Seu time responde a mesma coisa cem vezes por dia.
Um cliente pede a 2ª via no WhatsApp. Outro quer saber por que o pedido parou. O Loreful consulta dados e documentos, trabalha nos sistemas da empresa e responde no mesmo canal. Leitura sensível pede verificação; qualquer mudança fora dali espera a decisão de uma pessoa.
A conversa é só a porta de entrada.
O Loreful foi pensado primeiro para operações, suporte, financeiro e fiscal. Cada equipe define qual processo o canal atende e até onde o agente pode ir.
O cliente fala por onde já fala
WhatsApp, widget ou página de chat para quem está do lado de fora. API, WebSocket e MCP colocam o mesmo agente dentro de outro produto.
Cada canal cuida de um processo
O WhatsApp do financeiro pode atender cobrança enquanto o widget público fica com dúvidas gerais. O escopo do canal, as tools permitidas e os limites de custo acompanham cada conversa.
A resposta vem dos dados da empresa
Manuais, contratos, políticas e outros documentos entram em bases privadas. O agente cita a fonte que usou. Se não encontra base suficiente, para ali.
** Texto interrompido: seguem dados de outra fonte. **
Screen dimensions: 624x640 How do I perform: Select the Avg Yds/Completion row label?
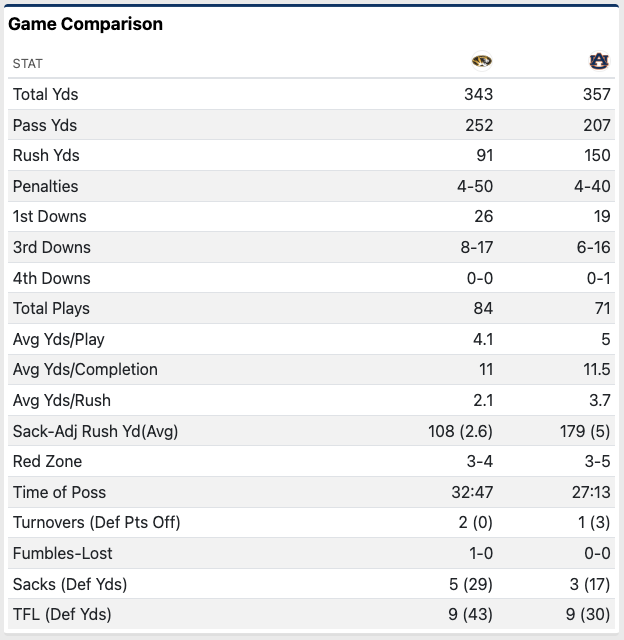85,369
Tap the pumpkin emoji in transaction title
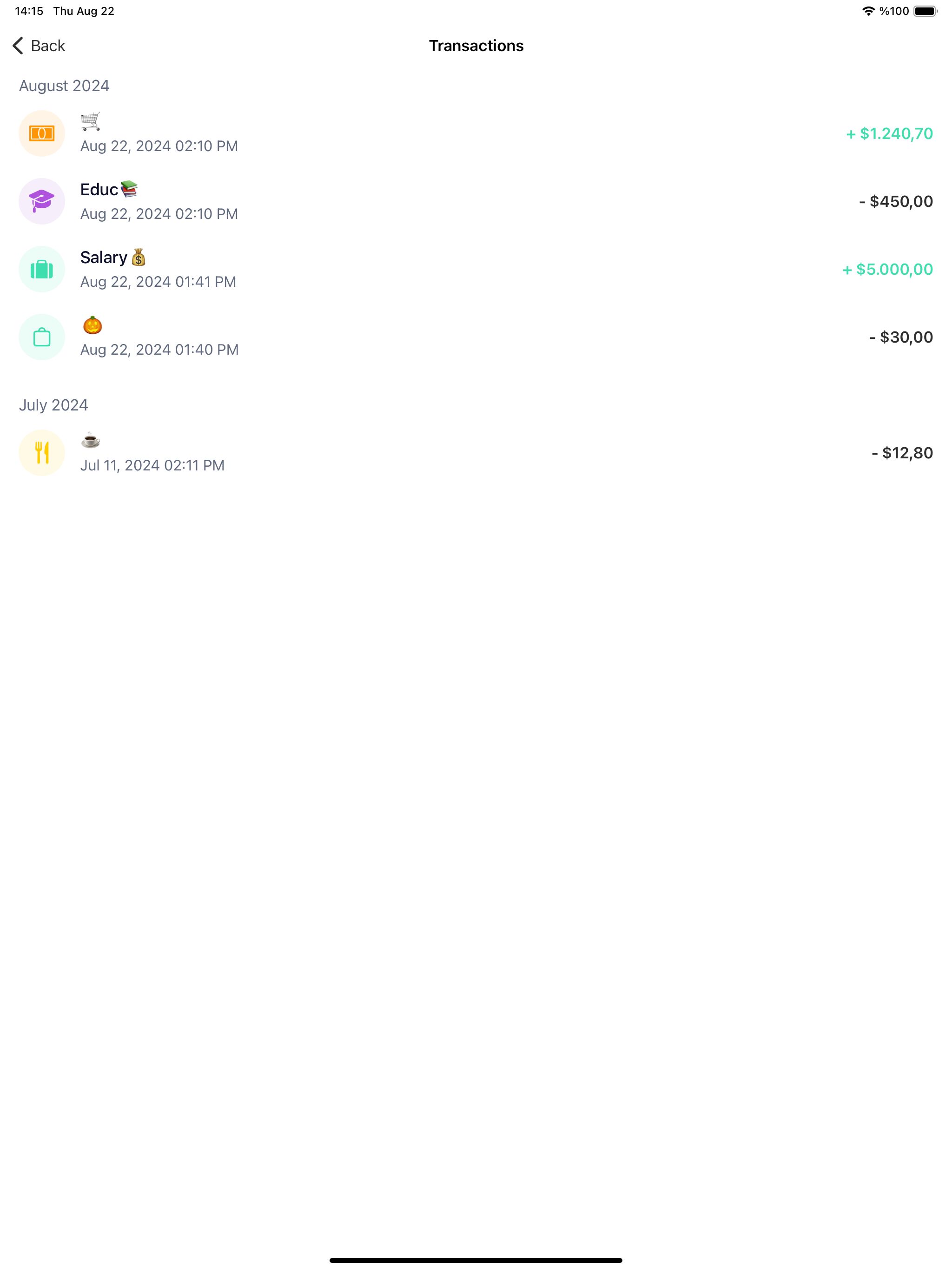This screenshot has height=1270, width=952. [93, 325]
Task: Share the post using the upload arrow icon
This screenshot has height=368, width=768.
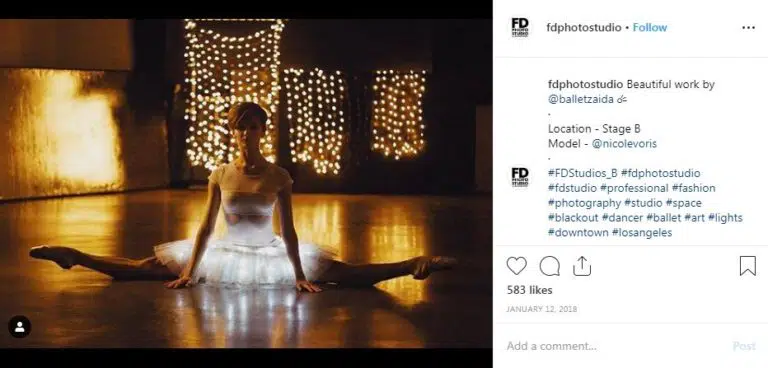Action: [x=582, y=266]
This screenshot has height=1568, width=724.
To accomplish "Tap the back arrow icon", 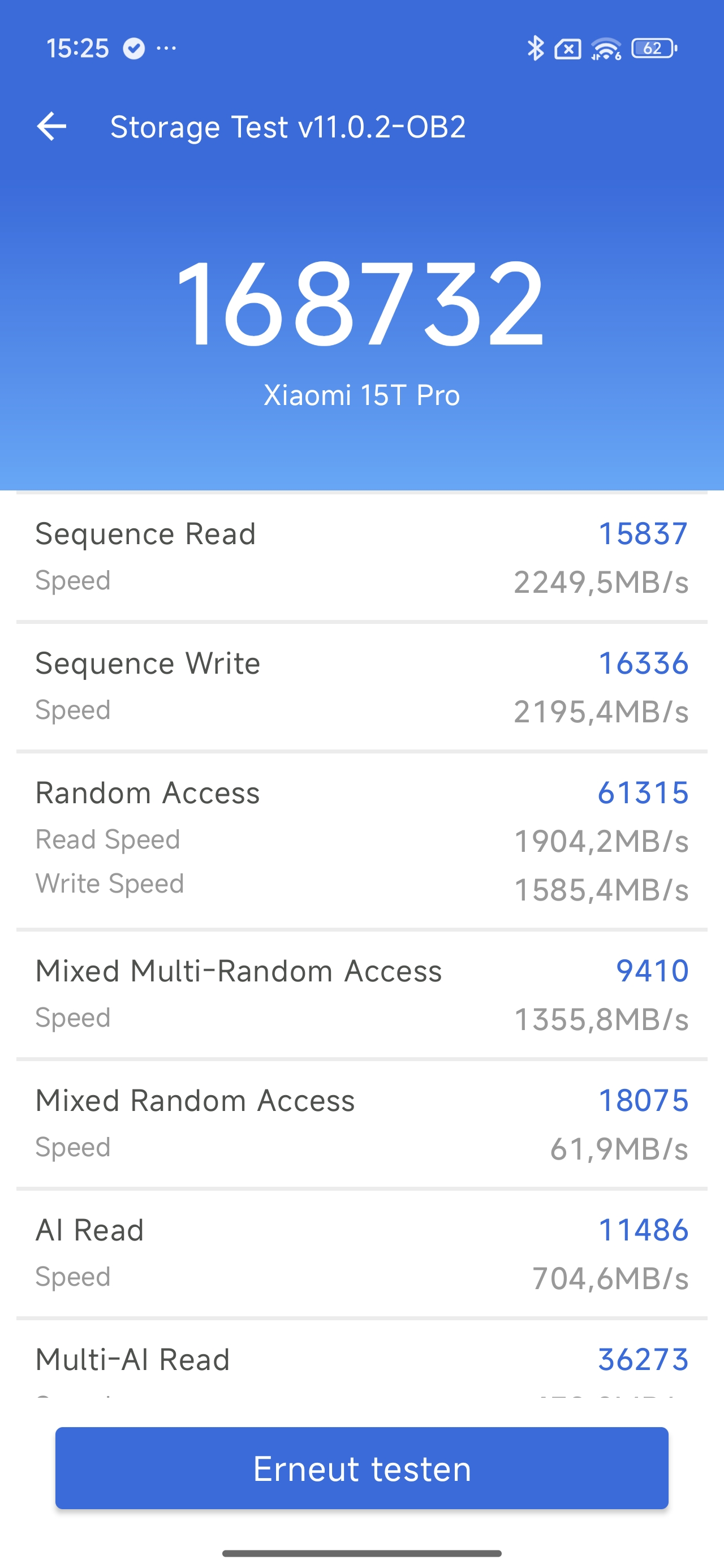I will [x=52, y=127].
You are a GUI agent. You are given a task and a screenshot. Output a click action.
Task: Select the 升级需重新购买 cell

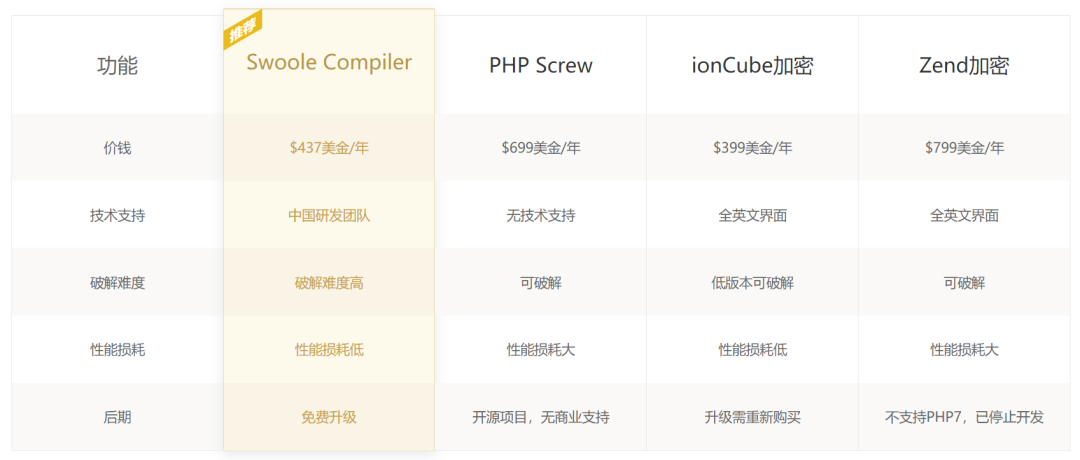752,417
A tool pega o serviço que sobraria para alguém
Ela pode consultar uma nota, emitir a 2ª via, atualizar um cadastro ou abrir um chamado. Identidade e segredos vêm do sistema, fora do alcance do modelo.
Algumas coisas precisam de um sim
Leitura sensível exige garantia suficiente. Para uma escrita externa, a pessoa responsável vê exatamente o que vai mudar e decide antes da execução.
Depois, ninguém precisa reconstruir a história
O histórico liga pedido, canal, fontes, aprovação, execução e custo. Bloqueios também aparecem, com o motivo.
O mesmo agente também entra no seu produto.
A equipe integra por API, WebSocket ou MCP, importa tools de OpenAPI e usa credenciais próprias quando precisar. Administradores controlam papéis, segredos e retenção do histórico no mesmo lugar em que a operação acompanha o dia a dia.